PPO (Proximal Policy Optimization)

PPO is an advanced policy gradient method for reinforcement learning. It's designed to maintain a balance between exploration and exploitation by using a clipped objective to prevent large policy updates, which ensures more stable and consistent learning.

Curiosity-Driven Exploration

Curiosity within the context of reinforcement learning refers to an intrinsic reward mechanism that encourages the agent to explore previously unseen states. This is achieved by measuring the difference between the predicted and actual outcomes of an agent's actions, with larger differences yielding higher intrinsic rewards.

Curriculum Learning

Curriculum Learning in AI is akin to structured education for humans—it involves starting training with simpler tasks and progressively moving to more complex ones. The timeline-based curriculum changes the environment's complexity according to a predefined schedule, while incentive-based (reward-based) curriculum learning adapts the complexity dynamically based on the agent's performance, providing rewards as incentives for completing more complex tasks successfully.

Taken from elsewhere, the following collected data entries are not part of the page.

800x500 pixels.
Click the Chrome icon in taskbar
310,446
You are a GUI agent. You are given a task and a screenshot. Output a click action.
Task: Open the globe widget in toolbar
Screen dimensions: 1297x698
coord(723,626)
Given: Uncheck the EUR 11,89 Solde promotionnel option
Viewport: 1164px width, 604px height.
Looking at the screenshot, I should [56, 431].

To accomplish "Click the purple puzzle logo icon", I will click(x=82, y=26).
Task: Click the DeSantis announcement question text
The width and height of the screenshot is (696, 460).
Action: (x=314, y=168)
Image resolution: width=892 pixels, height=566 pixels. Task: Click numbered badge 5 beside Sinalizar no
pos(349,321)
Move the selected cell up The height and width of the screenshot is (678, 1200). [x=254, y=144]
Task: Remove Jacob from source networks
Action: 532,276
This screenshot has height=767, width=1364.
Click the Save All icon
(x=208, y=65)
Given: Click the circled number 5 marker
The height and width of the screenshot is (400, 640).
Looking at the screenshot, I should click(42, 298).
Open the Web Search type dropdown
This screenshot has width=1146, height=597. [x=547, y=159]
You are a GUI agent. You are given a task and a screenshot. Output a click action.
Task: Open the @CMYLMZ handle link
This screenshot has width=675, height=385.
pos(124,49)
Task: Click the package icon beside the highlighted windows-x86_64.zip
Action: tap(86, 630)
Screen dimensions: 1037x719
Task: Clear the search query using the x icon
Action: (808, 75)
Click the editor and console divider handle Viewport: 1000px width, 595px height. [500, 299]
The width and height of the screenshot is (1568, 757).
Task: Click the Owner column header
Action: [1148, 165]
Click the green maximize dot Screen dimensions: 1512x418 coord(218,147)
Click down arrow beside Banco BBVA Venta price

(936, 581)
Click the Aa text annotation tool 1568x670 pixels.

We have designed a curriculum that scales the complexity of room settings, starting from a basic 2-room configuration. The agent progresses to higher levels (3-, 4-, and 5-room settings) once a proficiency threshold is achieved, ensuring foundational skills are solidified before introducing additional complexity.

Metrics (Training)

Training Metrics:

The agent undergoes training in randomized 2- to 5-room settings for 5 million steps. Rewards are assigned upon reaching the fire: +2 for extinguishing the fire, and an additional +2 for each activated agent. A slight negative reward is issued throughout the navigation to incentivize quick and efficient task completion.

Training Metrics Graph

Evaluation:

The evaluation phase involves testing the agent's learned behaviors in scenarios similar to the training settings to measure performance and robustness.

Evaluation

OOD Settings (Out-of-Distribution):

Out-of-Distribution settings test the agents in 6- to 10-room configurations, which are significantly more complex than the training environments. This assesses the agent's ability to generalize and adapt to new challenges.

Evaluation-OOD

Conclusion:

The comparative analysis of curriculum designs demonstrates that the incentive-based curriculum design excels not only in training but also in both in-distribution and out-of-distribution evaluations. Whether the environment is static or dynamic, the curriculum that transitions from static rooms to dynamic rooms yields superior performance compared to those utilizing only static or dynamic settings. This pattern holds true even when the agent is subjected to OOD settings, which are inherently more complex and unpredictable. The incentive-based approach, which adapts to the agent's progress by introducing more complex tasks when certain performance thresholds are met, proves to be more effective than a timeline-driven curriculum across all tested environments. This adaptability is crucial for preparing autonomous systems to handle real-world variables, especially in high-stakes applications like collaborative firefighting, where efficiency and rapid adaptability can be lifesaving.